Il caso di Garlasco continua a far parlare l’Italia con nuove analisi scientifiche. Al centro delle indagini, c’è il “contatto papillare numero 10”, una traccia lasciata sulla scena del crimine mai completamente interpretata. Ora, con i progressi tecnologici, gli esperti potranno riesaminare questo elemento chiave nella speranza di fare luce sul mistero dell’omicidio di Chiara Poggi.
Continuano le indagini sul delitto di Garlasco: le tracce mai analizzate
La nuova indagine ha riesaminato 36 impronte raccolte all’epoca dei fatti, ma soltanto 8 si sono rivelate idonee per il confronto. Tra queste, la numero 33 è stata attribuita con certezza ad Andrea Sempio: era impressa sulla parete che porta alla cantina, a pochi metri dal corpo di Chiara Poggi.

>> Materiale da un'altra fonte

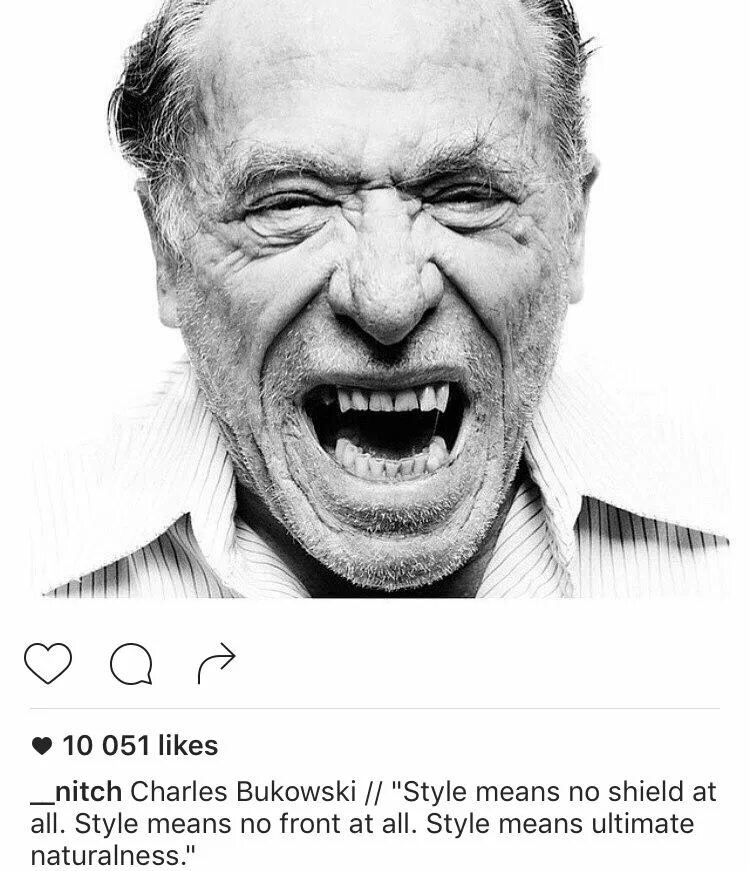Open comments using the speech bubble icon
The width and height of the screenshot is (750, 871).
tap(131, 663)
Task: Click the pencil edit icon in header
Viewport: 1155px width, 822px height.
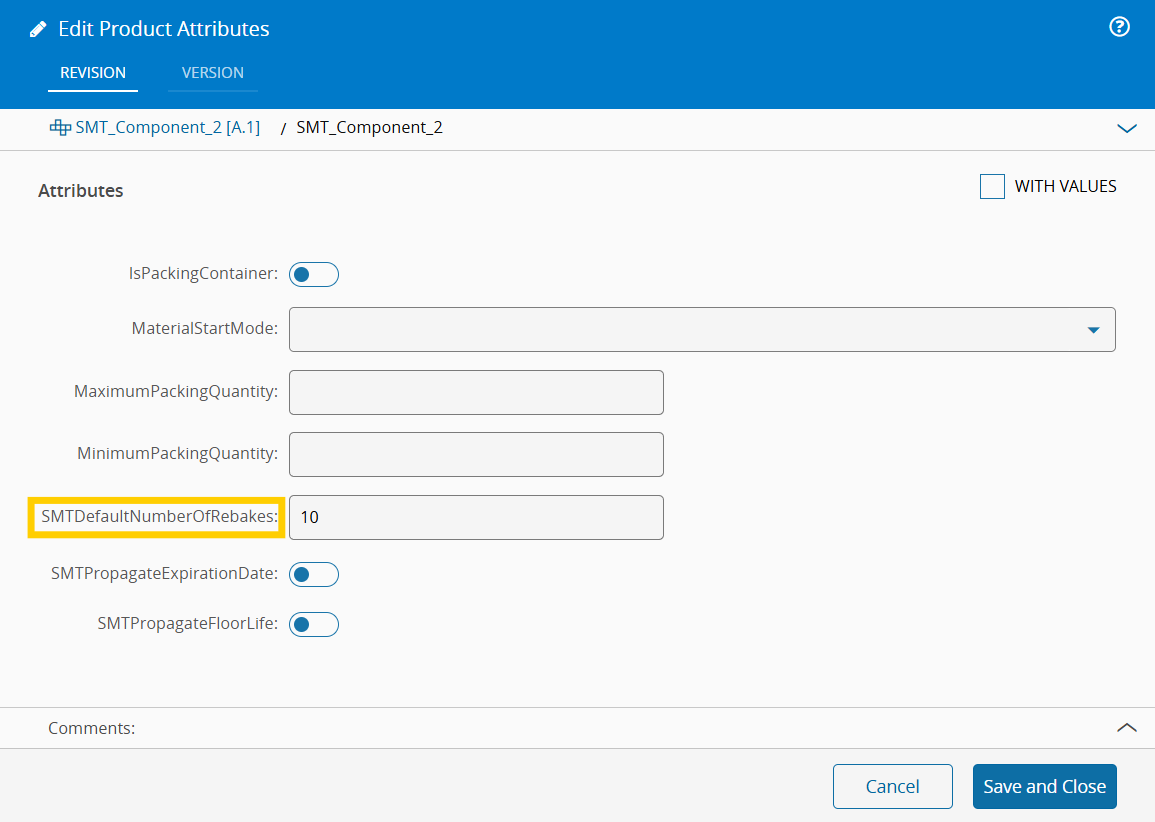Action: (x=38, y=30)
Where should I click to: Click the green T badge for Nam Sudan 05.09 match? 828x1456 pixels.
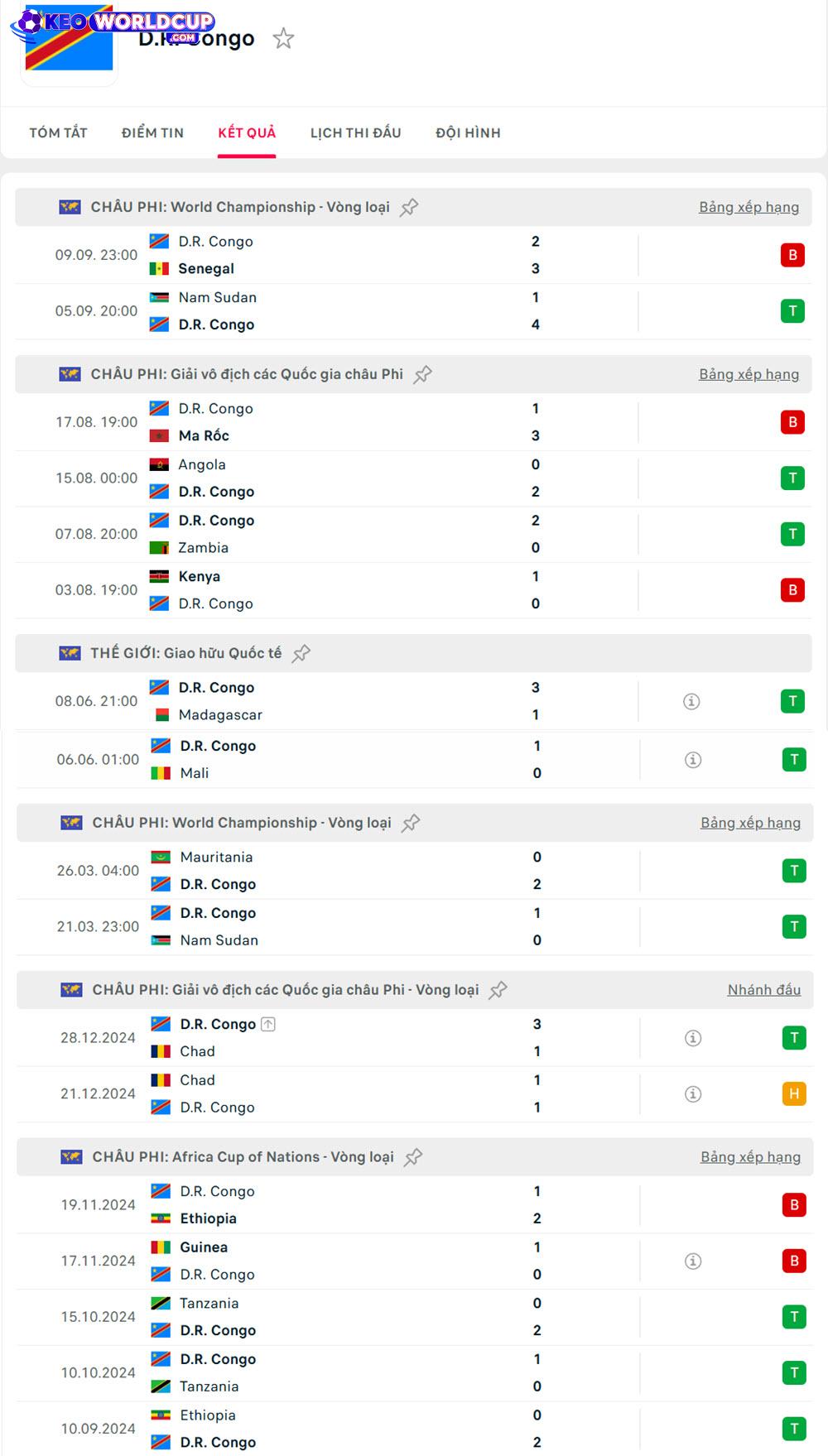[x=792, y=311]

Rimangono ancora sconosciute sei impronte palmari rinvenute sui muri della scala interna, che saranno anch’esse analizzate durante il maxi incidente probatorio in programma dal 17 giugno nei laboratori della Polizia Scientifica di Milano.
Garlasco, cos’è il papillare 10 e perché potrebbe rivelare chi è l’assassino di Chiara Poggi
Il 17 giugno è previsto un incidente probatorio su alcuni reperti finora mai analizzati o che possono essere nuovamente esaminati grazie a tecnologie avanzate. Tra questi, assume particolare importanza il “contatto papillare numero 10”, un’impronta rilevata sulla parte interna dello stipite della porta d’ingresso della residenza dei Poggi. Al momento del ritrovamento non furono eseguiti accertamenti biologici sulla traccia, che si presentava come una “mano sporca”.
Nonostante disponga di sole otto caratteristiche riconoscibili — rispetto alle sedici necessarie per un confronto standard — la nuova consulenza, disposta dai magistrati di Pavia, punta ad analizzare il materiale organico contenuto. Ora la Procura di Pavia, guidata da Fabio Napoleone, è convinta che in quell’impronta — che sarà oggetto del maxi incidente probatorio per l’estrazione e il confronto del DNA — sia presente traccia di sangue.
Qualora fosse confermata la presenza di sangue e il legame con uno degli indagati, potrebbe diventare un elemento cruciale per le indagini. Rilevata all’epoca dai RIS con luce UV, la traccia fu documentata fotograficamente, evidenziata con polvere e poi prelevata.